**DESCRIPTION OF THE TASK:** Echo the items below verbatim, beginning at the line that contains "Return (x, y) for each given word" and stopping after the line that contains "The image size". Omit the pictures from your output.

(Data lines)
· · · · · · ·
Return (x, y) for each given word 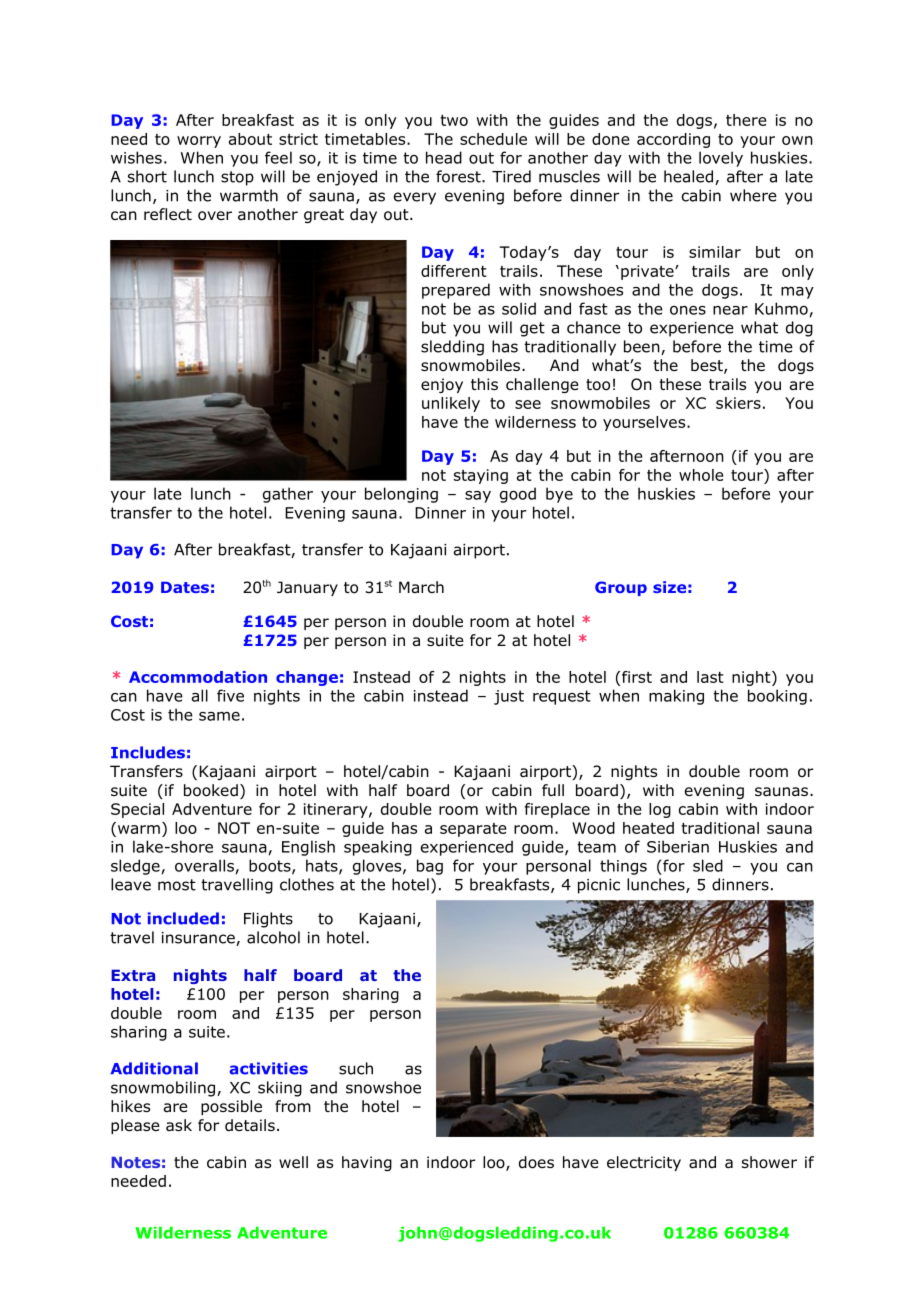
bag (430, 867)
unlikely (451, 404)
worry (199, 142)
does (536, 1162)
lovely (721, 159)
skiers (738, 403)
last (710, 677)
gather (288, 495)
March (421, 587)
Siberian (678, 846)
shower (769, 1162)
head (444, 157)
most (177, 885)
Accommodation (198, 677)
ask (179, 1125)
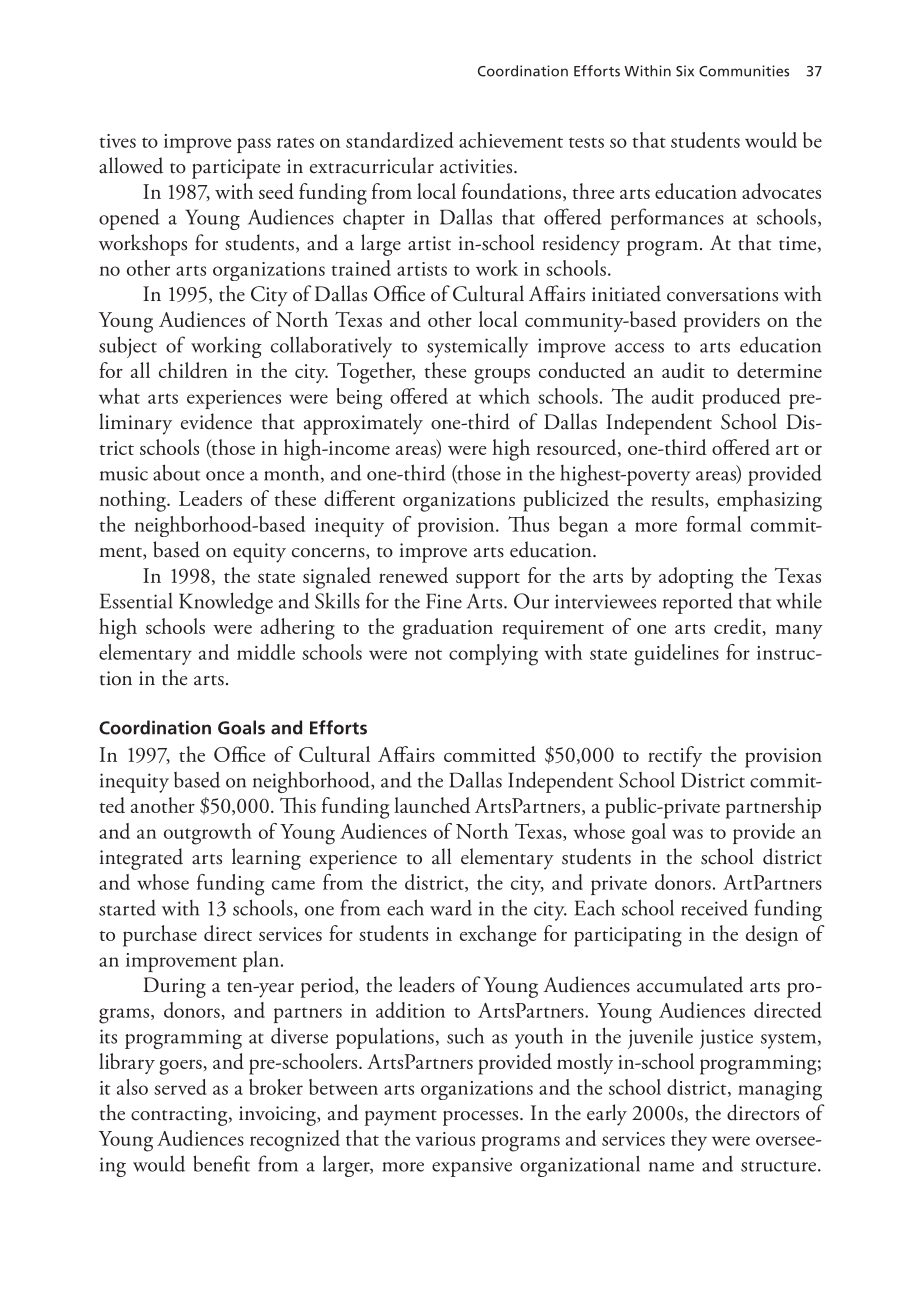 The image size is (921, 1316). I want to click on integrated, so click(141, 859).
· · · · · · ·
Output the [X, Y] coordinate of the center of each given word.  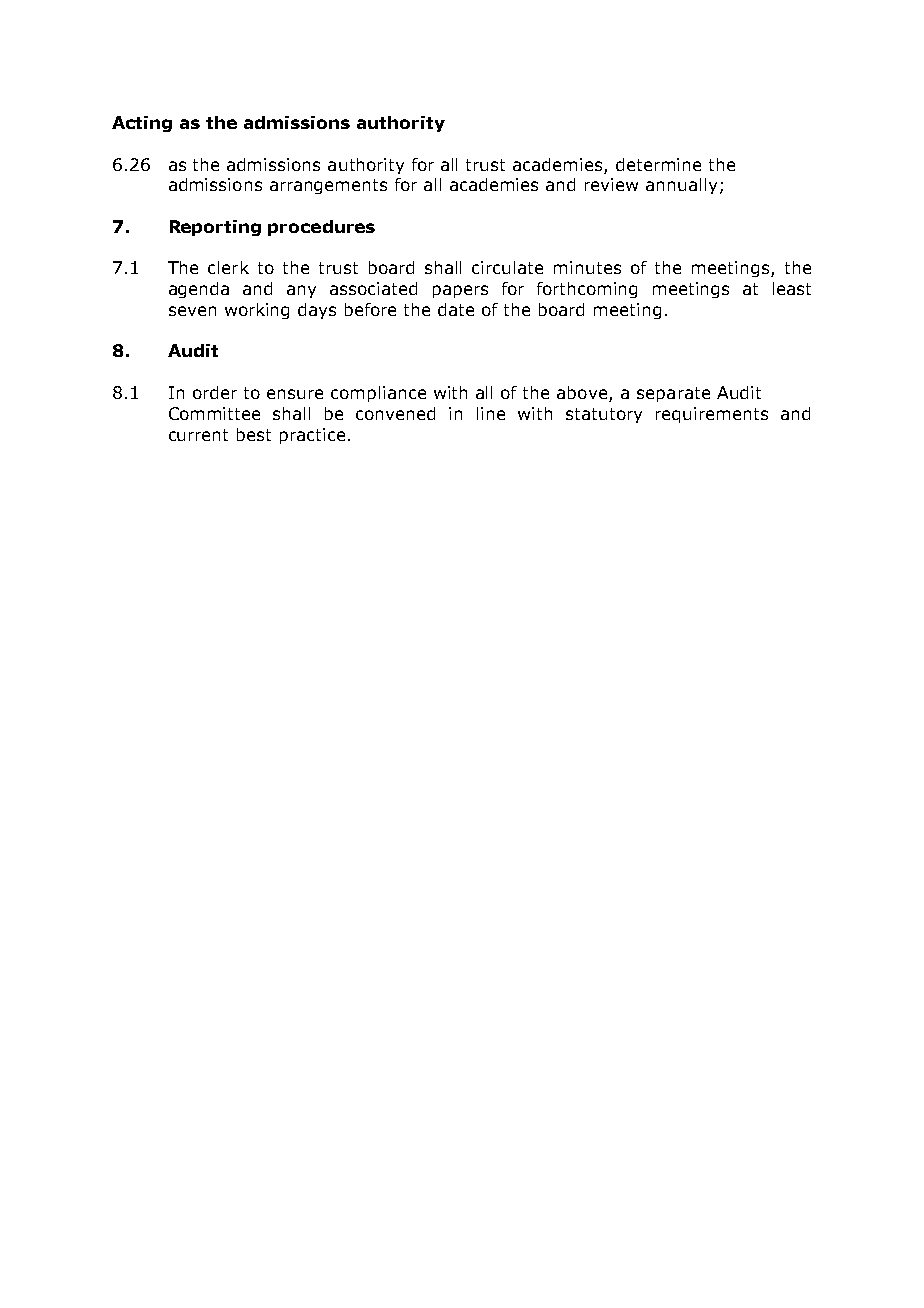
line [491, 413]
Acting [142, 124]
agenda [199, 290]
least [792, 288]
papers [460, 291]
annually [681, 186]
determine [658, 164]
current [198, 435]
· · · · · · ·
**TASK RESULT:**
Return (x, y) for each given word 
bag (430, 867)
unlikely (451, 404)
worry (199, 142)
does (536, 1162)
lovely (721, 159)
skiers (738, 403)
last (710, 677)
gather (288, 495)
March (421, 587)
Siberian (678, 846)
shower (769, 1162)
head (444, 157)
most (177, 885)
Accommodation (198, 677)
ask (179, 1125)
 The image size is (921, 1316). I want to click on integrated, so click(141, 859).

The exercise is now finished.